Ada petunjuk yang jelas dalam Hadis tentang larangan tidur sebelum Isya dan terlibat dalam percakapan setelahnya. Abu Barza (semoga Allah meridhoi beliau) melaporkan bahwa Rasulullah bersabda: "Beliau tidak menyukai tidur sebelum itu (Isya) dan berbicara setelahnya." Allah Yang Maha Tinggi berfirman: "Wahai orang-orang yang beriman, biarkanlah orang-orang yang tangan kanan kalian miliki dan orang-orang di antara kalian yang belum mencapai pubertas meminta izin (sebelum masuk) pada tiga waktu: sebelum shalat Subuh, ketika kalian menyingkirkan pakaian (untuk beristirahat) di siang hari, dan setelah shalat malam. Inilah tiga waktu privasi bagi kalian. Di luar waktu ini, tidak ada dosa bagi kalian atau mereka untuk bergerak, saling mengurus. Demikianlah Allah menjelaskan ayat-ayat-Nya kepada kalian. Dan Allah Maha Mengetahui dan Bijaksana" (Quran 24:58). Ayat ini menunjukkan bahwa waktu untuk tidur dimulai setelah shalat Isya, karena orang-orang mempersiapkan diri untuk tidur pada waktu itu di era Nabi, dan Islam mengakui praktik ini.
Pengecualian dari larangan tetap terjaga setelah Isya termasuk bepergian, berdoa, atau mengurus urusan komunitas Muslim. Nabi bersabda: "Tidak ada yang tetap terjaga setelah Isya kecuali untuk orang yang berdoa atau seorang musafir." Umar bin Khattab menyebutkan bahwa ia biasa tetap terjaga bersama Nabi dan Abu Bakar untuk mengelola urusan kaum Muslim.
Tempat Tidur Nabi Muhammad (Salallahu Alaihi Wasallam)

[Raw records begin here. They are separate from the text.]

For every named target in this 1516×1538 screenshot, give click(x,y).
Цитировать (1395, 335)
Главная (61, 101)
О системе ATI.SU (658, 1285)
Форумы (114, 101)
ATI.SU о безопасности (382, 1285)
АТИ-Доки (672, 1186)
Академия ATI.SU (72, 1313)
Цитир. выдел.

Nabi Muhammad (salallahu alaihi wasallam) menghindari tidur di tempat tidur yang empuk karena itu menghalanginya untuk bangun untuk shalat malam. Ketika Hafsa ditanya tentang tempat tidur Nabi, beliau menggambarkannya sebagai kasar dan terbuat dari wol, dilipat dalam dua lapisan untuk beliau tiduri. Suatu hari, mereka melipatnya menjadi empat lapisan, membuatnya lebih empuk, dan Nabi tidur di atasnya. Keesokan harinya, beliau bertanya tentang perubahan di tempat tidurnya, dan ketika diinformasikan bahwa itu telah dilipat menjadi empat lapisan, beliau meminta agar kembali ke keadaan semula karena itu menghalanginya untuk bangun untuk shalat malam.
Aisha (semoga Allah meridhoi beliau) menggambarkan tempat tidur Nabi, mengatakan: "Tempat tidur Nabi (salallahu alaihi wasallam) yang digunakannya untuk tidur adalah tikar kulit yang diisi dengan serat kurma," yang berarti terbuat dari kulit unta dan diisi dengan serat kurma, bukan kapas.
Dalam bukunya Zad al-Ma'ad, Ibn al-Qayyim menggambarkan apa yang biasa digunakan Nabi untuk tidur: beliau tidur di atas tempat tidur, tikar kulit, tikar dari serat kurma, di atas tanah, di atas ranjang, dan di atas jubah hitam. Ini menunjukkan bahwa beliau bervariasi dalam tempat tidurnya.
Suatu hari, sekelompok sahabat mengunjungi Nabi, termasuk Umar bin Al-Khattab (semoga Allah meridhoi beliau). Umar melihat bahwa tempat tidur Nabi telah meninggalkan bekas di sisinya, sehingga ia menangis. Nabi bertanya mengapa ia menangis, dan Umar menjawab, "Demi Allah, aku tahu engkau lebih terhormat di sisi Allah dibandingkan Khosrau dan Kaisar, dan mereka hidup dalam kemewahan sementara engkau berada dalam keadaan ini." Nabi menjawab: "Apakah kau tidak puas bahwa mereka memiliki dunia ini dan kita memiliki akhirat?" Umar menjawab, "Ya, wahai Rasulullah." Nabi bersabda, "Begitulah keadaannya."